Il MIUR ha diramato oggi una nota con cui si definiscono modalità operative e
tempistica cui i CSA dovranno attenersi in attesa che siano pronte le
graduatorie di istituto di 1^fascia.
Sul presupposto che tutti i CSA terminino entro il prossimo 20 settembre le
operazioni sulle “permanenti”, pubblicazione delle graduatorie definitive
compresa, l’elaborazione delle graduatorie di istituto di 1^ fascia dovrebbe
avvenire intorno alla metà del mese di ottobre, stante la necessaria esigenza di
coordinamento tra assunzioni annuali (graduatorie permanenti) e quelle
temporanee (graduatorie d’istituto).
Per un periodo di circa 15-20 giorni a partire dal 21 settembre il sistema sarà
inibito a qualsiasi intervento sia per le graduatorie di istituto che per quelle
permanenti. Le graduatorie di istituto per l’a.s. 2004/05 non potranno pertanto
essere utilizzate per l’inizio delle lezioni. I dirigenti scolastici dovranno
avvalersi delle graduatorie di istituto di 1^ fascia valide nel trascorso anno
scolastico, stipulando contratti “in attesa dell’avente diritto”.
Rimane incerta ed irrisolta la questione dell’utilizzo della 2^ e 3^ fascia
delle graduatorie di istituto che, con riferimento all’a.s. 2004/2005, saranno
predisposte in un periodo non breve.
«Erano decenni, - ha dichiarato recentemente il ministro - che le operazioni di
nomina e sistemazione del personale venivano completate ad anno scolastico
inoltrato, costringendo migliaia di insegnanti al ben noto e snervante balletto
delle cattedre, e senza garantire la continuità didattica, elemento
indispensabile per un più proficuo impegno degli studenti. Anche quest’anno, per
la quarta volta consecutiva, riusciremo a far partire regolarmente in tutta
Italia l’anno scolastico, con tutti gli insegnanti in classe sin dal primo
giorno di scuola. Questi sono dati di fatto e non opinioni».
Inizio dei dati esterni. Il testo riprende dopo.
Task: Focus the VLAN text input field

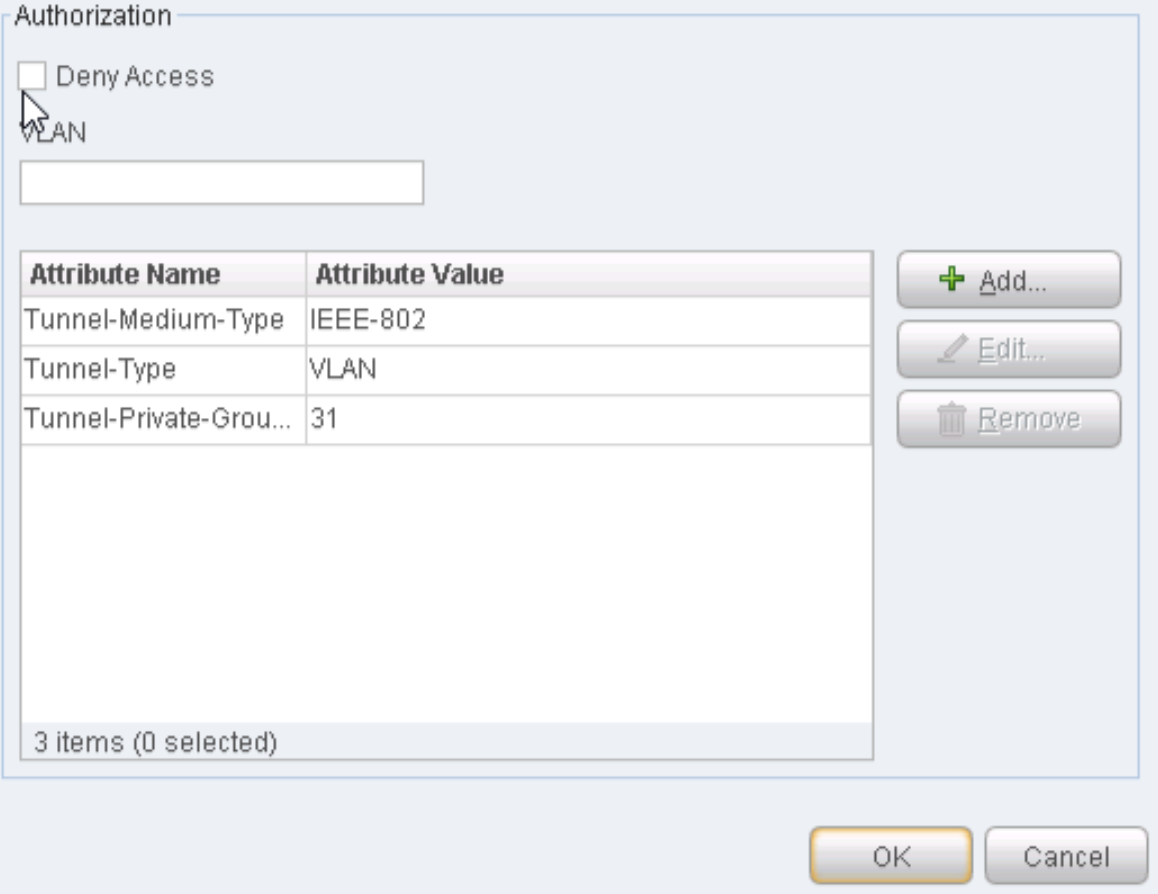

Concordiamo col ministro che questi sono fatti e non opinioni: anche quest’anno,
a parte i docenti che hanno già ottenuto un incarico annuale, rimane sullo
sfondo un immenso arcipelago di supplenze su "posti non vacanti", ma
appartenenti a docenti di ruolo assenti per malattia, gravidanza, puerperio,
ecc. Nelle migliore delle ipotesi, i posti saranno via via assegnati in attesa
dell’avente diritto, e in corso d’opera si assisterà al solito “valzer degli
insegnanti” che si avvicendano. Più probabilmente, però, molto dirigenti (spesso
solerti solo quando torna comodo) tamponeranno alla meglio la situazione con
supplenze interne.
Ci chiediamo quale concetto abbia il ministro di efficacia e qualità del servizio scolastico, e come ritiene siano tutelati i diritti degli studenti e delle rispettive famiglie e la stessa dignità professionale di un’ intera categoria di docenti. Di fronte a un tale disastro organizzativo, in una qualsiasi azienda il manager responsabile sarebbe stato subito mandato a casa. La ministra-manager Moratti rimane invece saldamente incollata alla sua poltrona e millanta le magnifiche sorti e progressive della scuola italiana.
E se la "mission" del
ministro fosse proprio quella di demolire la scuola pubblica, seppellendola
sotto le tre "i" della riforma e il pantano delle graduatorie? Più di un fatto
(altro che opinioni!) lo lascia supporre.